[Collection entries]
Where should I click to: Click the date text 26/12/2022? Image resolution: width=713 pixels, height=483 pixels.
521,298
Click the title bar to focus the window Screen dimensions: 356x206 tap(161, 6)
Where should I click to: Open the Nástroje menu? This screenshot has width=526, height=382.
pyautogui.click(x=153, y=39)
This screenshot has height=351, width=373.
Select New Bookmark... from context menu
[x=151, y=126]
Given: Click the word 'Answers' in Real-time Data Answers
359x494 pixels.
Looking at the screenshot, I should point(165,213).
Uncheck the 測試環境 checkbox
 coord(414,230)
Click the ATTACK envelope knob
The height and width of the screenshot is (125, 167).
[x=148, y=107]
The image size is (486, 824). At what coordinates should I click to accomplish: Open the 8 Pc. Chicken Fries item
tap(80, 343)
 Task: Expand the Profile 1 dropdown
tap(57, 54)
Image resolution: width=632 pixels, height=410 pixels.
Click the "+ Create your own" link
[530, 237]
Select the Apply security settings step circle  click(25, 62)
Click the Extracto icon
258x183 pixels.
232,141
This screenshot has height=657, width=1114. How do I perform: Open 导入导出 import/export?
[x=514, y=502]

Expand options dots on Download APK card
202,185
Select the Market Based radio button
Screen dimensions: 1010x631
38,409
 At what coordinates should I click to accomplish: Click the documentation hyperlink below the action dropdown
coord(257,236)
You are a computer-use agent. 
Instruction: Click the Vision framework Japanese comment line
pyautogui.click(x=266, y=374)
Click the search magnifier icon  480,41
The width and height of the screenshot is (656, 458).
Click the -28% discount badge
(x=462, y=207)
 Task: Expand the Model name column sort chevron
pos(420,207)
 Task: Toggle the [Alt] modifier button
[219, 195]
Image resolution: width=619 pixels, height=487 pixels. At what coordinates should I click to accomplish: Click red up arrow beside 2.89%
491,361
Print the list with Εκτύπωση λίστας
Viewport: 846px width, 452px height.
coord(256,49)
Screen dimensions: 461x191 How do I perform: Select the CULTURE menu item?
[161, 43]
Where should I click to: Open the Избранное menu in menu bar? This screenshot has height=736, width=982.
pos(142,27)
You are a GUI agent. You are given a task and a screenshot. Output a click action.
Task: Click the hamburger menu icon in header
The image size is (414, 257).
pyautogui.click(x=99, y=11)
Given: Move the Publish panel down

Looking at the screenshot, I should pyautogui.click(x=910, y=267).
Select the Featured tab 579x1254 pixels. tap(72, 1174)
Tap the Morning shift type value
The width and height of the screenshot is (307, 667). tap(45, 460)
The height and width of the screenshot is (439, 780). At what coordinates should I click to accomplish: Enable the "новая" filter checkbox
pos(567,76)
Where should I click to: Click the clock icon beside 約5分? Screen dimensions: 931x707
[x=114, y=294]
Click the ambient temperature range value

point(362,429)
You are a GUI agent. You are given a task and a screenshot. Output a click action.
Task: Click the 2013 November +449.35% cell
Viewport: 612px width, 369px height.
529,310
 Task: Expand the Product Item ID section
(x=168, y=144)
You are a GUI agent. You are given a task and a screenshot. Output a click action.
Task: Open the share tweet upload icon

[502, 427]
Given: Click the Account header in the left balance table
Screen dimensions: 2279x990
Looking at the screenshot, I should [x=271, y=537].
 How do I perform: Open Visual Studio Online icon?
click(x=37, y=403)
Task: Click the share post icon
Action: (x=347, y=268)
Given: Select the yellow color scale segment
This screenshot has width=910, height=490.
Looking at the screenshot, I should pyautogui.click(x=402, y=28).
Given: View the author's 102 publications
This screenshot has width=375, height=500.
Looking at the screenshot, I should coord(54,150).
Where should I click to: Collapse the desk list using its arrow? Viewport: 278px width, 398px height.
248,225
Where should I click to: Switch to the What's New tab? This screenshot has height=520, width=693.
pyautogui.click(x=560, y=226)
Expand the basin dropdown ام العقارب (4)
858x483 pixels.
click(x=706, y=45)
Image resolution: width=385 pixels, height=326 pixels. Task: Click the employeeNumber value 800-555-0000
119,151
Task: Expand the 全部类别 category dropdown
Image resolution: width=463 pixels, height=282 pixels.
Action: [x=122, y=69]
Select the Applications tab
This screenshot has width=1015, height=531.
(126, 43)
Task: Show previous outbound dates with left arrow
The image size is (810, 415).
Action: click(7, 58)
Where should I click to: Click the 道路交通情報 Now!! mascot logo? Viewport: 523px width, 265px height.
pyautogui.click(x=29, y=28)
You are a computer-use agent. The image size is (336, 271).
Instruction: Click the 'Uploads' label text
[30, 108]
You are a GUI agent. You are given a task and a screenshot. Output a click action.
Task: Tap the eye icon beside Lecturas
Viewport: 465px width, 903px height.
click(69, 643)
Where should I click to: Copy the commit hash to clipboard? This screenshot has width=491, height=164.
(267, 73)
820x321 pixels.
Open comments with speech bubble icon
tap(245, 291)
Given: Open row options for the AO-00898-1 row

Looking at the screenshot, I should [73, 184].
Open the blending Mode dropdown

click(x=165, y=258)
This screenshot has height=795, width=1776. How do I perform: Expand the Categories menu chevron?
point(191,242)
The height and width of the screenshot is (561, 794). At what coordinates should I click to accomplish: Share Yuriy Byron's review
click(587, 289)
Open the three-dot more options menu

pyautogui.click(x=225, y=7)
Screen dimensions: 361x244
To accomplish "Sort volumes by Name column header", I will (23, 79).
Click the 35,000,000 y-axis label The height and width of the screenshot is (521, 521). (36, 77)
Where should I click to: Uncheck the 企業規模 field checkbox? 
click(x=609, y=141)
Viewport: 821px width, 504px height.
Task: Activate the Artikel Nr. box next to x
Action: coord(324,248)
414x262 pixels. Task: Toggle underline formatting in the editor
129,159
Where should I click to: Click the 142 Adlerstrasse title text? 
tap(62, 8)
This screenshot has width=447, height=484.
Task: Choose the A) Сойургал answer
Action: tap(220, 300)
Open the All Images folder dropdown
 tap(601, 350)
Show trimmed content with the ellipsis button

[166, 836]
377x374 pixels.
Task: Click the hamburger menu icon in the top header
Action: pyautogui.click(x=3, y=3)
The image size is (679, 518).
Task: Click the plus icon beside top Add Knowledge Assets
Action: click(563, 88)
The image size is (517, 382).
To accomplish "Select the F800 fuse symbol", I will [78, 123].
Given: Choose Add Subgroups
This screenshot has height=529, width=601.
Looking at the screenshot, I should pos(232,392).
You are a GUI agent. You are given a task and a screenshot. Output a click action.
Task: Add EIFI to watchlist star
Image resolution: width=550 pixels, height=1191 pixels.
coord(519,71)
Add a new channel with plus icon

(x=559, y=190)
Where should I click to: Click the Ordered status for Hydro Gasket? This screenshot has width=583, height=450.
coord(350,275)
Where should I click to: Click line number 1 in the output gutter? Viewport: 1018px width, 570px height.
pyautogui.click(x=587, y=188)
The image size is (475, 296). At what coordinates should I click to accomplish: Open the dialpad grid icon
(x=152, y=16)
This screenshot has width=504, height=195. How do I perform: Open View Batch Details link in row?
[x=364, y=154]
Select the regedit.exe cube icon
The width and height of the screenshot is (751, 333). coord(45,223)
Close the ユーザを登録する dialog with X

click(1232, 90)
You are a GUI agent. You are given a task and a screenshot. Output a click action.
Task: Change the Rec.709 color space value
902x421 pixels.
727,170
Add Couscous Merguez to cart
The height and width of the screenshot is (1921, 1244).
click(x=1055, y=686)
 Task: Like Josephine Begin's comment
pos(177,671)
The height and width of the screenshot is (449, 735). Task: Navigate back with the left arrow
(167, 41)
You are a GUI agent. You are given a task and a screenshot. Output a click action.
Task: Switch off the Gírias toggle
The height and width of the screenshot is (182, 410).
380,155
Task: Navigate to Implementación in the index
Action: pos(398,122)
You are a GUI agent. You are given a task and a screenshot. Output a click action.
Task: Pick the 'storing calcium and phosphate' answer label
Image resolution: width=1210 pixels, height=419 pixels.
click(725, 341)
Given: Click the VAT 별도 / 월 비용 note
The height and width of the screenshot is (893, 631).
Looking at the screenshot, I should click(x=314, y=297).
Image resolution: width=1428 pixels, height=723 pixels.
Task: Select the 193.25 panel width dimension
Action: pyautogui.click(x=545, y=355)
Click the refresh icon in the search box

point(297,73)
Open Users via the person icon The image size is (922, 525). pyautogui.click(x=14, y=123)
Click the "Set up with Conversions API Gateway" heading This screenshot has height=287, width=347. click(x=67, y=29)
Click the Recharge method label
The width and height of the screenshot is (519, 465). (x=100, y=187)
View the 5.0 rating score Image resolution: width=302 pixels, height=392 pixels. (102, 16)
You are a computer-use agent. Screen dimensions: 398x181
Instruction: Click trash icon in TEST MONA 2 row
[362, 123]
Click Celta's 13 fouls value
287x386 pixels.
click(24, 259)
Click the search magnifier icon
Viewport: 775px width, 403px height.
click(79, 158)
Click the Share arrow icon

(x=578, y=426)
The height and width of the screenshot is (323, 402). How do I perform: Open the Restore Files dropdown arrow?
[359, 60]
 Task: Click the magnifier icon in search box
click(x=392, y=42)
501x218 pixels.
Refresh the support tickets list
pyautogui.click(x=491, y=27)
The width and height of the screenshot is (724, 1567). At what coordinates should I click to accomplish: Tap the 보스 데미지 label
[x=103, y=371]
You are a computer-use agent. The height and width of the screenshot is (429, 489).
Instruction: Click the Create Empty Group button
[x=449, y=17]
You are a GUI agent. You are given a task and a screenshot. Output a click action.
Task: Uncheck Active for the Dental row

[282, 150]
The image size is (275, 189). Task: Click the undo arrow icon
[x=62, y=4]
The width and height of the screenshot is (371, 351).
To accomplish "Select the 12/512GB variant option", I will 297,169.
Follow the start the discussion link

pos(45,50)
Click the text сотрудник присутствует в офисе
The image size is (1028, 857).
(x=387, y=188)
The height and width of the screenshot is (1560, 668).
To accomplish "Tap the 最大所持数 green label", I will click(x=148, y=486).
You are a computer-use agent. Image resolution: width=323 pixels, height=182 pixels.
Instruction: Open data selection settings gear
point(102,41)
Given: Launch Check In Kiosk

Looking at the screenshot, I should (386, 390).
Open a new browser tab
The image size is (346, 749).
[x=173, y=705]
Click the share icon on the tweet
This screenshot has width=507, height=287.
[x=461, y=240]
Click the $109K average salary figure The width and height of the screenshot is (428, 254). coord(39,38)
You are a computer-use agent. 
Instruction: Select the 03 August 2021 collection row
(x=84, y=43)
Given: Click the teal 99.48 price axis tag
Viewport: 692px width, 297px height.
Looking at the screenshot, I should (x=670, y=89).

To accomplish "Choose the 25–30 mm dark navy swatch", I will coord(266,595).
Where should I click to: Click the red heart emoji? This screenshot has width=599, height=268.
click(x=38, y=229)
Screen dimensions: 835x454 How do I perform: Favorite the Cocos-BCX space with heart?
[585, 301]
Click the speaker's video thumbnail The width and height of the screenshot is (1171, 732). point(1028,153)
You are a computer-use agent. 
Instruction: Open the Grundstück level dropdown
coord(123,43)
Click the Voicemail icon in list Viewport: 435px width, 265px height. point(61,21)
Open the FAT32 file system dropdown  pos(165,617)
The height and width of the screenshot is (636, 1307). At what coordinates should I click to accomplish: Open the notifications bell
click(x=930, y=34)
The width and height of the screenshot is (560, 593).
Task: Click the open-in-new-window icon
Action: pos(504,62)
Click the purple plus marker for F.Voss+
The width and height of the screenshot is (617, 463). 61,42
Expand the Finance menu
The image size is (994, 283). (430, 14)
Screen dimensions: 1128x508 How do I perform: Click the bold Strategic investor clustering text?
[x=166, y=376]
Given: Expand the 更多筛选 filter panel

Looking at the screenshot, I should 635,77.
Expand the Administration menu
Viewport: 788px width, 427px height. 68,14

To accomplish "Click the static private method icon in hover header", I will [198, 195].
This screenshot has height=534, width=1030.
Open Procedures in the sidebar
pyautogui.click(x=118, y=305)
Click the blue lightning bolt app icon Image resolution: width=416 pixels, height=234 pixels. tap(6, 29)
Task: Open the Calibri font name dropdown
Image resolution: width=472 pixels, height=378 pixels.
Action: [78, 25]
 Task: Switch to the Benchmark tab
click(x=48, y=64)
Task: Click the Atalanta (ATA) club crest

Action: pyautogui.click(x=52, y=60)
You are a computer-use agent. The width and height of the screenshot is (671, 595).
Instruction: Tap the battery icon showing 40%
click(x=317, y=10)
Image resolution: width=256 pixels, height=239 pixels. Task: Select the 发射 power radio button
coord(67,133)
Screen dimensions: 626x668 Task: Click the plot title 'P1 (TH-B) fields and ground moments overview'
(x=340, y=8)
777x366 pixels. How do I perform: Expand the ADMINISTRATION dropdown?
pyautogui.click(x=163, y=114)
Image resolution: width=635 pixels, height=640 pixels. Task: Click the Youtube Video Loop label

Exercise requirements: Nothing but the lines from the one containing "Screen dimensions: 626x668" through the end of the entries belongs in the answer; repeat them exactly.

Reply:
Screen dimensions: 626x668 Task: Click the plot title 'P1 (TH-B) fields and ground moments overview'
(x=340, y=8)
777x366 pixels. How do I perform: Expand the ADMINISTRATION dropdown?
pyautogui.click(x=163, y=114)
Image resolution: width=635 pixels, height=640 pixels. Task: Click the Youtube Video Loop label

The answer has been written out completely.